Coach Caroline Rae explains: “How do you build in breaks at work if the culture isn’t proactive? The good news is, it doesn't have to be long breaks. You can start by aiming for five to ten minute breaks, three to four times during the day to recharge your energy. Don’t break to read your email, keep in non-work related. Laugh with a colleague, head outside, read an interesting article, or make a cuppa.”

Get others involved

Richard Maule says: “Invite people to have a break with you. Share with them that you often found it hard to take breaks, but read this article that said if you don't take a break you'll be less productive!”

Surpass expectations

Maule suggests: “Make sure you get your work done and more! If you are surpassing people's expectations of you they are always more accommodating if you want to do things your way a little.”

Go on errands

Last in his list of tips, Maule says: “When you go out for a break why not use it to do something nice. Ask anyone if they want something whilst you're out?”

Go netwalking

Victoria McLean, CEO of career consultancy CityCV, advocates netwalking, which is meeting up with others at specific times to go for a short walk: “My advice is to take a tip from the Cambridge scientists and try some weekly netwalking. It combines all the benefits of networking, such as making connections, getting fresh ideas and a different perspective from other people within your company, with the physical and mental benefits of walking."

Case studies

How we take five

In a pod

Emily Andrews, digital content producer at PR firm Octopus Group: “At Octopus Group we have a ‘mindfulness pod’, where our employees can take five. The pod is k

itted out with a virtual-reality headset, loaded with mindfulness and guided meditation exercises. Audio is accompanied by visuals of tranquil jungles, beaches, and other natural, relaxing scenes.

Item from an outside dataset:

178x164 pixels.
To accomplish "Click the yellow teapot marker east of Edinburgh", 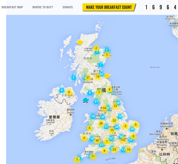I will pos(107,76).
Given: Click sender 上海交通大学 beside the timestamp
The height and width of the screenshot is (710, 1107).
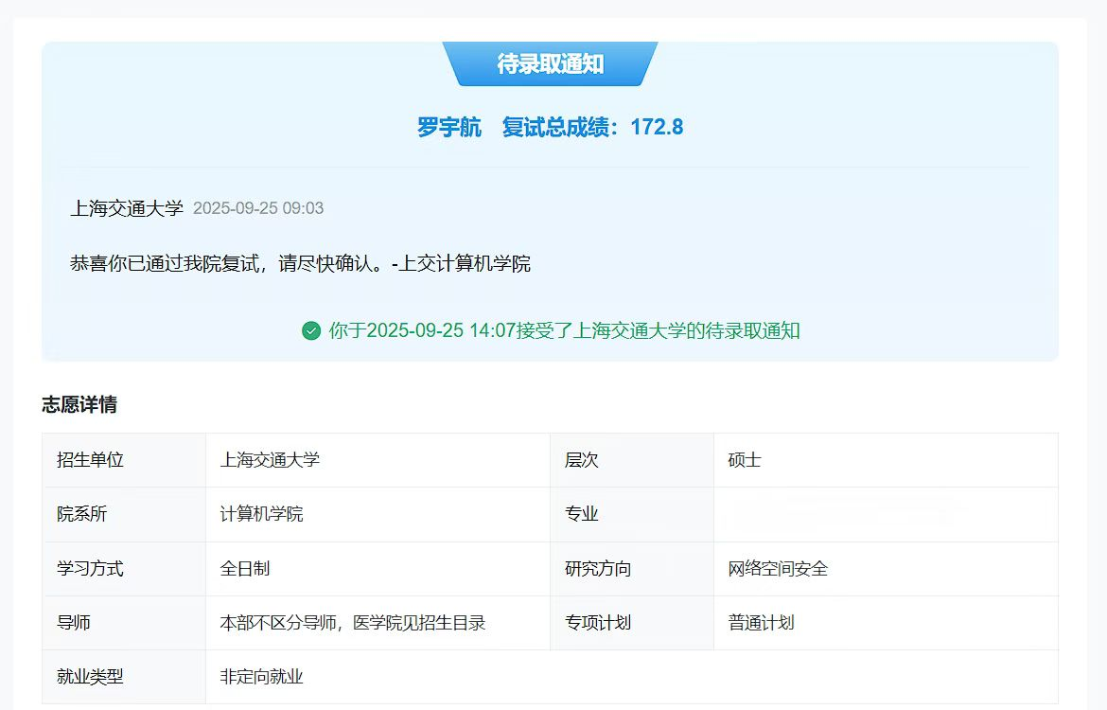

“The effect is to transport employees temporarily from the office environment – helping them destress and recharge. We plan to test usage of the pod, and any positive effects it has on our employees, their wellbeing, and their productivity.“

We escape

Bethanie Dennis, senior content and digital PR manager at marketing agency AGY47: “I don’t believe you can be creative at all when you are stressed and busy, the best ideas come from people when they are relaxed, walking the dog, in the shower, anywhere but the office! The key is to create a culture where managers aren’t clock watching and have complete trust in their staff, that’s the only way you can get the best out of people. I encourage my staff to go on walks, go to a different part of the office or have long breaks through the day.”

We go to the gym

Richard Cook managing director of agency Champion Comms: “Our offices are right next door to the gym and I love it when my team goes and has a cheeky work-out during the day, although not all at once. We don’t police that, people make their own decisions based on colleagues’ plans and work-loads. I see that the more integrated work is into people’s lives, the more stable the team. When people come back, buzzing from endorphins they are often in a much better mood and more productive. New starters to our company tend to be a bit hesitant about this, they don’t want to give the wrong impression I guess. After a week or two they see it is perfectly normal and get more relaxed about it. It also give people their evenings back. Instead of hitting the gym at rush hour, as they might normally do, they have an evening off knowing that they have already worked out. Another advantage is that it is a great leveller in terms of removing hierarchy. When you are gasping for breath and going for your personal best, nobody cares what your job title is.“

Writing this I have been sitting here so long I am getting cramp, so that’s it for now, I’m taking a break… now where did I put that biscuit tin?